==== Dataset extract ====
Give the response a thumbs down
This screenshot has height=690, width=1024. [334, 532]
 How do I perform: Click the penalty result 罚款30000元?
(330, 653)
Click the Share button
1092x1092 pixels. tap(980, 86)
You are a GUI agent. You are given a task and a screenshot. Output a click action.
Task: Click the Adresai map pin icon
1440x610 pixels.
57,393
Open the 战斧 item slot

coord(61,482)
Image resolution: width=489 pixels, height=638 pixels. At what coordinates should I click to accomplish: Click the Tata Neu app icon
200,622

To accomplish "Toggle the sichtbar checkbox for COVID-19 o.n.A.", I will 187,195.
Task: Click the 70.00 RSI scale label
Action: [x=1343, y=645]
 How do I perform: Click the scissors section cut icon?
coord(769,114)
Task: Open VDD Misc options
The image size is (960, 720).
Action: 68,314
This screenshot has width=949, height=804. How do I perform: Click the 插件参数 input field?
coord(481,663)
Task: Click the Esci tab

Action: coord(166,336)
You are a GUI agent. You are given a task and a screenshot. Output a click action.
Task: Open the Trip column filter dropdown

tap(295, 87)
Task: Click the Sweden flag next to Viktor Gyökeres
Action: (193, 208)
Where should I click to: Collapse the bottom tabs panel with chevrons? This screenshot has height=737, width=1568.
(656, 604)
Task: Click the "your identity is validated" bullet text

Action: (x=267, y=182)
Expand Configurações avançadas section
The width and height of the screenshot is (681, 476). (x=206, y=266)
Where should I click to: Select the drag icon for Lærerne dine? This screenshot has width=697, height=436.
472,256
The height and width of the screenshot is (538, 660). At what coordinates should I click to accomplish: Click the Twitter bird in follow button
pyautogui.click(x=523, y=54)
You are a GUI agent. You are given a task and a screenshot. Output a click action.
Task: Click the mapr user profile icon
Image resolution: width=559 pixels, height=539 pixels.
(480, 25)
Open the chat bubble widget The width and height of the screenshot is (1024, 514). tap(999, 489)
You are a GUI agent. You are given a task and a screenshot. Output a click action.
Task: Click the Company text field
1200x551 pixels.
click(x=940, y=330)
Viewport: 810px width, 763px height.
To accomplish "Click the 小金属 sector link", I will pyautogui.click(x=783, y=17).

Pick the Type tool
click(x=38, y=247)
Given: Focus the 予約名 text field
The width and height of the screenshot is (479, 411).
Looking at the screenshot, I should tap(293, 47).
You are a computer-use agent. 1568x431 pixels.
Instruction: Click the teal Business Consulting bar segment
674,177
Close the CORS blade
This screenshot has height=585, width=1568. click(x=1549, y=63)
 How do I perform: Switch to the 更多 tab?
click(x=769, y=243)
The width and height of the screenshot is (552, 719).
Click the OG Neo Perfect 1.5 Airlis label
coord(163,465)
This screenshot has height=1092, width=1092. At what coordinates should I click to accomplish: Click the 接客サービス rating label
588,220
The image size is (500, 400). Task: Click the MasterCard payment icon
====
### Your objective
When you reach the line containing "Task: Click the Esci tab" in the data above, start copying exactly, and stop after the line containing "Viewport: 810px width, 763px height.".

### Output of the exercise
Task: Click the Esci tab

Action: coord(166,336)
You are a GUI agent. You are given a task and a screenshot. Output a click action.
Task: Open the Trip column filter dropdown

tap(295, 87)
Task: Click the Sweden flag next to Viktor Gyökeres
Action: (193, 208)
Where should I click to: Collapse the bottom tabs panel with chevrons? This screenshot has height=737, width=1568.
(656, 604)
Task: Click the "your identity is validated" bullet text

Action: (x=267, y=182)
Expand Configurações avançadas section
The width and height of the screenshot is (681, 476). (x=206, y=266)
Where should I click to: Select the drag icon for Lærerne dine? This screenshot has width=697, height=436.
472,256
The height and width of the screenshot is (538, 660). At what coordinates should I click to accomplish: Click the Twitter bird in follow button
pyautogui.click(x=523, y=54)
You are a GUI agent. You are given a task and a screenshot. Output a click action.
Task: Click the mapr user profile icon
Image resolution: width=559 pixels, height=539 pixels.
(480, 25)
Open the chat bubble widget The width and height of the screenshot is (1024, 514). tap(999, 489)
You are a GUI agent. You are given a task and a screenshot. Output a click action.
Task: Click the Company text field
1200x551 pixels.
click(x=940, y=330)
Viewport: 810px width, 763px height.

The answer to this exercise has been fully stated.